Pull out every line of the listing that contains the word "particular".
-------- Information given
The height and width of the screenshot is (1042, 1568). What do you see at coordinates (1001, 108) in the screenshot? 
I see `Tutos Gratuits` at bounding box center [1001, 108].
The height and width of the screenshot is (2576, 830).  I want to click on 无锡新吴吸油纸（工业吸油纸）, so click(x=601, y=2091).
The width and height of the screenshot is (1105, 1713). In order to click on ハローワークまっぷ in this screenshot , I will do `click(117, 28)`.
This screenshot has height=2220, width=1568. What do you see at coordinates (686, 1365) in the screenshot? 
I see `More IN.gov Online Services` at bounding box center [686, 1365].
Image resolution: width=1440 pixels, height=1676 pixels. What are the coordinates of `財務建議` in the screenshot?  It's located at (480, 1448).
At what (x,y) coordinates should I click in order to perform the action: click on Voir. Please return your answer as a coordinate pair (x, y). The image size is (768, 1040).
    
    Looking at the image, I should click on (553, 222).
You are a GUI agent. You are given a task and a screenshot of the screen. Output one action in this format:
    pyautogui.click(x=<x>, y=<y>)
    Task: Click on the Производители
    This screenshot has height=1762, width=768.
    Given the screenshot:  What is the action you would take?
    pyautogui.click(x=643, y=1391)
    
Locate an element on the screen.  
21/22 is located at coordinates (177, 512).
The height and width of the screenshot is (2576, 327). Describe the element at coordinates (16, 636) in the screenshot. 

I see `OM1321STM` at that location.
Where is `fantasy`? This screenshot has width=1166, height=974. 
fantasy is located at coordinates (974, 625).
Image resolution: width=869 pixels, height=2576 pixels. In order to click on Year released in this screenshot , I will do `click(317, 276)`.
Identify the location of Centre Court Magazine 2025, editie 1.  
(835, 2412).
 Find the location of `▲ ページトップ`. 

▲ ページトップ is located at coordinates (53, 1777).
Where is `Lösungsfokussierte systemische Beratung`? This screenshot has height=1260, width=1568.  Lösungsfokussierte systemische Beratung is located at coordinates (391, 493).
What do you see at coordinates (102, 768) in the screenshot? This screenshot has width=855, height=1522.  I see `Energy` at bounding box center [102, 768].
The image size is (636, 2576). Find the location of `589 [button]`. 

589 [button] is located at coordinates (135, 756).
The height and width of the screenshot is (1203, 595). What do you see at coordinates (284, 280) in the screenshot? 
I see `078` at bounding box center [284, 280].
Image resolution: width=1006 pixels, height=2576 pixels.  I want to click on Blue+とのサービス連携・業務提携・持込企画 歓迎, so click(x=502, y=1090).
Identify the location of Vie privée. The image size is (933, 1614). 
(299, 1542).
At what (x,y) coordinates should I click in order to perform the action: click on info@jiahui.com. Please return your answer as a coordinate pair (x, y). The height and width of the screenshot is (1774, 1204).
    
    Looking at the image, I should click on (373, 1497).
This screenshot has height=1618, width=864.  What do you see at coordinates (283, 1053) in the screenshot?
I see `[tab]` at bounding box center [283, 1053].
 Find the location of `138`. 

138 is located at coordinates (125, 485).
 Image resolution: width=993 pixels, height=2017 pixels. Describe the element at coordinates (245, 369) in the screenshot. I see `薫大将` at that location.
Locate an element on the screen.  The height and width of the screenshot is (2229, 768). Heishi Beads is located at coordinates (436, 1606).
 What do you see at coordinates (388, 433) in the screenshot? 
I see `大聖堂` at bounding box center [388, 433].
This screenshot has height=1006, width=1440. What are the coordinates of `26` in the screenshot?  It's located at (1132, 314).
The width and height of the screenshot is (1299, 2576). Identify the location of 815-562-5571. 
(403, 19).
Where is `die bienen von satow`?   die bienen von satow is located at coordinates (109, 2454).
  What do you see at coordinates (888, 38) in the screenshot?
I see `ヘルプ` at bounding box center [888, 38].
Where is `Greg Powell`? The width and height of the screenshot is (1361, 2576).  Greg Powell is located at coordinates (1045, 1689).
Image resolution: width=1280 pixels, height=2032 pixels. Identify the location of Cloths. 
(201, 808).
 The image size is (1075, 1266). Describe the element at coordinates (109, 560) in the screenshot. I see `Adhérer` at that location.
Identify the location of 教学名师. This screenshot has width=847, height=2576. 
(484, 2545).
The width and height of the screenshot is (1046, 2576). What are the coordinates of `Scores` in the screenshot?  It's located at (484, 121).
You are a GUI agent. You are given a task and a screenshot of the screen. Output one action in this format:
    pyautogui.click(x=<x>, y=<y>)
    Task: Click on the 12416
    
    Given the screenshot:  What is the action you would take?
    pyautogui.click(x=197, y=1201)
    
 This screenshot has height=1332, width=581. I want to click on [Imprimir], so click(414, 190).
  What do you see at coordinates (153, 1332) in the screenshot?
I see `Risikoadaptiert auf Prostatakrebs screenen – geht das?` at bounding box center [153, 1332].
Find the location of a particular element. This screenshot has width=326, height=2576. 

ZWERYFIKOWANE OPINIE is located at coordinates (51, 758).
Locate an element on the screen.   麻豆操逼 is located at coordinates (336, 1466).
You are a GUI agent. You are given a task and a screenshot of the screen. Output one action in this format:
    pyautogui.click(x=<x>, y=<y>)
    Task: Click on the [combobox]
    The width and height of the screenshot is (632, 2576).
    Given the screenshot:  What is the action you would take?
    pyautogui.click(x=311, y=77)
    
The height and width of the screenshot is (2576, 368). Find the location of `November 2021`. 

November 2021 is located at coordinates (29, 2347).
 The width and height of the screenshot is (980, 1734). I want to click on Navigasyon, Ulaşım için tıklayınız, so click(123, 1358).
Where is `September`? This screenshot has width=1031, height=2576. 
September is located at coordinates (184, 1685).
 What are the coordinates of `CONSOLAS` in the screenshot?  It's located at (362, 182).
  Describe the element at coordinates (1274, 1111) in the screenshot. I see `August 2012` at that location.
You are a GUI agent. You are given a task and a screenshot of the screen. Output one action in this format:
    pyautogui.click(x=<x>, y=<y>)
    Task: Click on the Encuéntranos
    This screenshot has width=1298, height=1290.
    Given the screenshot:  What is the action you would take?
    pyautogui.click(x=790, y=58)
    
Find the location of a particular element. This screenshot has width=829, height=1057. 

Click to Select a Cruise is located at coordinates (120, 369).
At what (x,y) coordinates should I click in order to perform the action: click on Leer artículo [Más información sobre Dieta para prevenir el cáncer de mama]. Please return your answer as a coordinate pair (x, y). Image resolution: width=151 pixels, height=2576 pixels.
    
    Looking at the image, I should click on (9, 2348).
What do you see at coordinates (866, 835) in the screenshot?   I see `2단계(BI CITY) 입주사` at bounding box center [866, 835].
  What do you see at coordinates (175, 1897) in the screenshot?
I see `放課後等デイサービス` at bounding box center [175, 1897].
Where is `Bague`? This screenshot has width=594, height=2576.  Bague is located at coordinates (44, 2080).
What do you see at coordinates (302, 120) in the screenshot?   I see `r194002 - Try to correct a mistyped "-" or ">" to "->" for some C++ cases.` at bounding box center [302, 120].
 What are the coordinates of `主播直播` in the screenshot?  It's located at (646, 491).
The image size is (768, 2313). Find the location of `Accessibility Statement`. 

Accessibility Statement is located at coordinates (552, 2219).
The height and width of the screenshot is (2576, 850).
----------------
- **The completed task**:
Find the location of a particular element. This screenshot has width=326, height=2576. 
Find the location of a particular element. This screenshot has width=829, height=1057. 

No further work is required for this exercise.